Je remercie Votre Altesse Royale des bontés infinies qu'elle daigne me témoigner dans sa lettre, et je la suis comme des yeux dans son voyage d'Aix-la-Chapelle. Elle en est aujourd'hui à sa quatrième journée; mais comme j'ignore la route qu'elle a prise, je la crois à présent entre Leipzig, le Harz et la Hesse. Je remercie V. A. R. de la résolution qu'elle a prise de se servir des eaux minérales en tâtonnant, et sans en prendre au commencement en trop grande quantité; je la prie de vouloir encore consulter les médecins qui se trouvent aux bains, pour donner le moins que possible au hasard, en assurant ses pas dans cette cure les uns après les autres.
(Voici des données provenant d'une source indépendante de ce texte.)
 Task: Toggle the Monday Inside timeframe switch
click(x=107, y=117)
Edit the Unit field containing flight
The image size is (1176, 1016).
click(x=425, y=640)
C'est, madame, ce que me dicte mon dévouement et mon attachement pour votre personne précieuse et incomparable. Quand il s'agit, madame, de vous conserver, on n'y saurait apporter assez de précautions; il faut même user de celles qui paraîtraient superflues dans d'autres cas. Mais si les nymphes de Spa pouvaient m'entendre; si elles aimaient de mauvais vers comme les miens; si l'on pouvait les fléchir par des ex-voto, par de l'encens, par la promesse de temples, je n'épargnerais rien pour vous les rendre favorables. Que V. A. R. me permette d'employer pour elle cette strophe qu'Horace adresse à Virgile :

Cara nave, che porti teco
Un tesor che va in Atene,
Voglia il ciel che senza penar
Giunghi in porto senza penar.a

Je me trouve ici pour quelques jours chez mes parents, pour revoir une vieille et bonne sœur qui, je me flatte, aurait l'approbation


a Horace, Odes, liv. I, ode 3. Voyez t. XIX, p. 236, et t. XXI, p. 73.